The primary porcine RPE (pRPE) cells were cultured in DMEM/Basic media with 10% FBS, and cell morphology under light microscope was photographed at 2 days (Figure 2A), 6 days (Figure 2B) and 10 days (Figure 2C) after seeding. After 1 wk, a confluent monolayer of pigmented pRPE cells with cobblestone morphologies was observed.

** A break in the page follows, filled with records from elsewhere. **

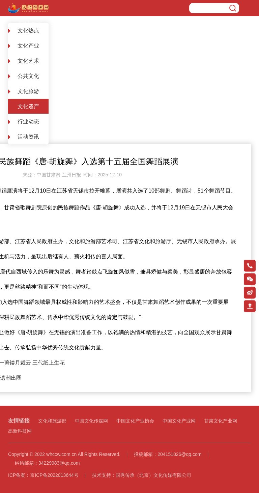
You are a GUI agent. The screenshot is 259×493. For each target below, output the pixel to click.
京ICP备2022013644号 (54, 475)
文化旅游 (28, 91)
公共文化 (28, 76)
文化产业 (28, 46)
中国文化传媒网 (91, 421)
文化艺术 (28, 61)
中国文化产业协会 (135, 421)
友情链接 (19, 421)
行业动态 (28, 121)
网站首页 (30, 24)
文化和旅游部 (52, 421)
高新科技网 (20, 431)
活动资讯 (28, 137)
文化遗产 (63, 24)
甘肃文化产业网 (220, 421)
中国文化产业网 (179, 421)
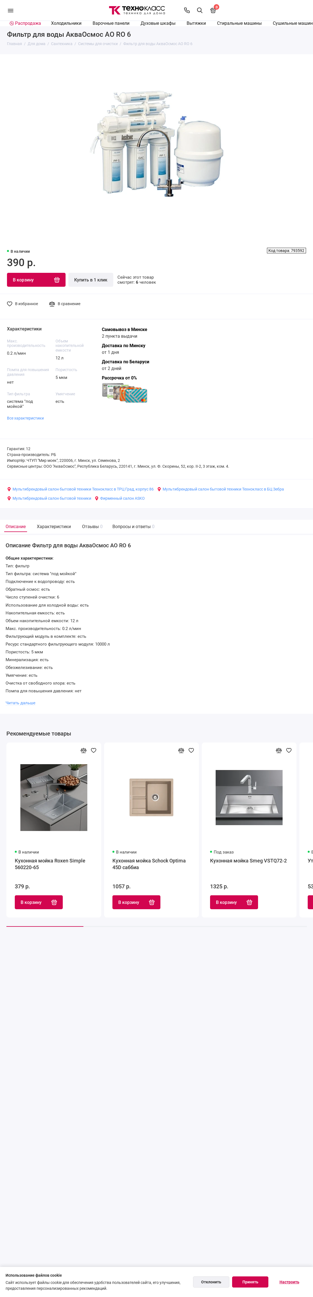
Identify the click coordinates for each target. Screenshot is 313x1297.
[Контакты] (187, 10)
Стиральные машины (239, 23)
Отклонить (211, 1282)
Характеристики (54, 526)
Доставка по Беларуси (125, 361)
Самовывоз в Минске (124, 329)
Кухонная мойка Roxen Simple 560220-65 (50, 864)
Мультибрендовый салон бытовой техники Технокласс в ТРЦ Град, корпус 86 (80, 489)
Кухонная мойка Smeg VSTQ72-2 (248, 861)
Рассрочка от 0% (119, 378)
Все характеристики (25, 418)
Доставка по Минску (123, 345)
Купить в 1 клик (90, 280)
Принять (250, 1282)
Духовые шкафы (158, 23)
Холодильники (66, 23)
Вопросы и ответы (132, 526)
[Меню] (10, 10)
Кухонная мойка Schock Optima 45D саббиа (149, 864)
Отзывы (91, 526)
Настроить (289, 1282)
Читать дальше (20, 702)
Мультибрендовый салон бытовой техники (49, 498)
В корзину (39, 902)
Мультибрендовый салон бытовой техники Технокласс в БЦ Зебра (220, 489)
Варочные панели (111, 23)
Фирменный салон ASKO (120, 498)
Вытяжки (196, 23)
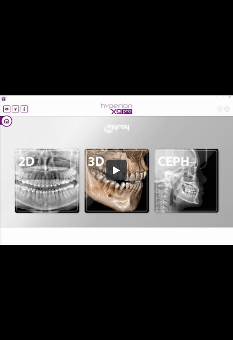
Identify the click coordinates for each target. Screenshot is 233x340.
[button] (116, 170)
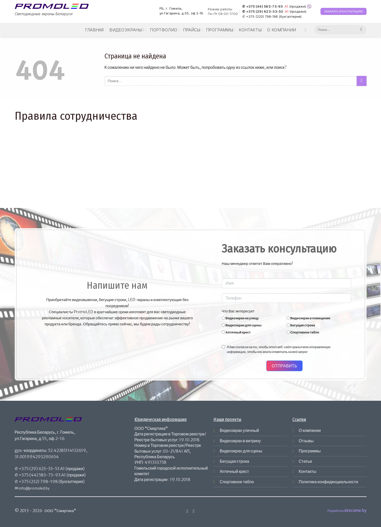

To better characterize the primary pRPE cells, primary human RPE cells (hRPE) at Passage 3 (P3)¹⁸ and ARPE-19 cells were cultured in DMEM/Basic media with 1% FBS for another wk, and then the total mRNA and protein of the cultured cells, as well as porcine RPE/choroid tissues, were harvested. The expression levels of key characteristic genes¹⁹ and protein markers of mature RPE were evaluated by qRT-PCR and Western blot. Compared with ARPE-19 cells, pRPE cells retained significantly higher expression levels of genes functioning in native RPE secretion (Figure 3A(c)), phagocytosis (Figure 3A(i)), transportation (Figure 3A(a),(d)), tight junctions (Figure 3A(j)), barrier formation (Figure 3A(b)), as well as visual cycle (Figure 3A(e),B). However, the expression levels of Krt8 and Krt18, two cytoskeleton marker genes of the RPE, were significantly lower in primary pRPE cells in comparison with primary hRPE and ARPE-19 cells (Figure 3A(g),(h)). Moreover, itgav, which participates in phagocytosis, was lower in primary pRPE cells as well (Figure 3A(f)). Since the expression levels of these three genes in pRPE cells were similar with the porcine RPE/choroid tissue, this may indicate the gene expression differences between the species. Moreover, the expression level of Tyr, which is responsible for melanin production, was highly reduced in both primary pRPE and hRPE cells (Figure 3A(k)), which may explain the loss of pigmentation in long-term cultured cells. The dissimilarities in the qRT-PCR results observed in the data of human pRPE and porcine pRPE cells might be because of the longer storage and higher passage number (P3) of human pRPE, thus indicating a loss of RPE characters on sub-culturing. In addition, Western blot showed that RPE65 protein, which is a key enzyme in the visual cycle featuring RPE cells, was expressed in pRPE cells, while its expression level was significantly reduced in primary hRPE cells and ARPE-19 cells (Figure 3B,C).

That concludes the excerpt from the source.